## Your goal
Write out exactly the line containing "The width and height of the screenshot is (1020, 686)." and all lines that come after it in the listing below, through the very last one.
#### Provided data
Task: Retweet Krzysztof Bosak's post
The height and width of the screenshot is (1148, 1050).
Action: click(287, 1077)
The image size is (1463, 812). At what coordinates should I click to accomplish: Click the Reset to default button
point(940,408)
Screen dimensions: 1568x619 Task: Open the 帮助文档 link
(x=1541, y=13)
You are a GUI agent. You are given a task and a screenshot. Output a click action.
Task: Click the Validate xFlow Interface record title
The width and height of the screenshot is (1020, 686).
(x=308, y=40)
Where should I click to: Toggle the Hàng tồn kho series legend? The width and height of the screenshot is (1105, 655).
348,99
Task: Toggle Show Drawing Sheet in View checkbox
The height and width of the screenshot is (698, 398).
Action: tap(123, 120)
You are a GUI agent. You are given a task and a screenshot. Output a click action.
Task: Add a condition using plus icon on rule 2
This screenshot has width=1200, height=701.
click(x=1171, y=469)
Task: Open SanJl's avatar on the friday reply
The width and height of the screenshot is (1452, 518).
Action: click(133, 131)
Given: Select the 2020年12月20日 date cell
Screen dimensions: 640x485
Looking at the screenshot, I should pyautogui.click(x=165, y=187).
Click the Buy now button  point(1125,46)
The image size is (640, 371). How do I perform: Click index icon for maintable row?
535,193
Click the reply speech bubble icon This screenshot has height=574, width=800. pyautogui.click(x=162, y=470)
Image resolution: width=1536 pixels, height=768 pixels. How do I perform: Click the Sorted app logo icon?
########
## Exercise output
The width and height of the screenshot is (1020, 686).
(x=308, y=40)
Where should I click to: Toggle the Hàng tồn kho series legend? The width and height of the screenshot is (1105, 655).
348,99
Task: Toggle Show Drawing Sheet in View checkbox
The height and width of the screenshot is (698, 398).
Action: tap(123, 120)
You are a GUI agent. You are given a task and a screenshot. Output a click action.
Task: Add a condition using plus icon on rule 2
This screenshot has width=1200, height=701.
click(x=1171, y=469)
Task: Open SanJl's avatar on the friday reply
The width and height of the screenshot is (1452, 518).
Action: click(133, 131)
Given: Select the 2020年12月20日 date cell
Screen dimensions: 640x485
Looking at the screenshot, I should pyautogui.click(x=165, y=187).
Click the Buy now button  point(1125,46)
The image size is (640, 371). How do I perform: Click index icon for maintable row?
535,193
Click the reply speech bubble icon This screenshot has height=574, width=800. pyautogui.click(x=162, y=470)
Image resolution: width=1536 pixels, height=768 pixels. How do I perform: Click the Sorted app logo icon?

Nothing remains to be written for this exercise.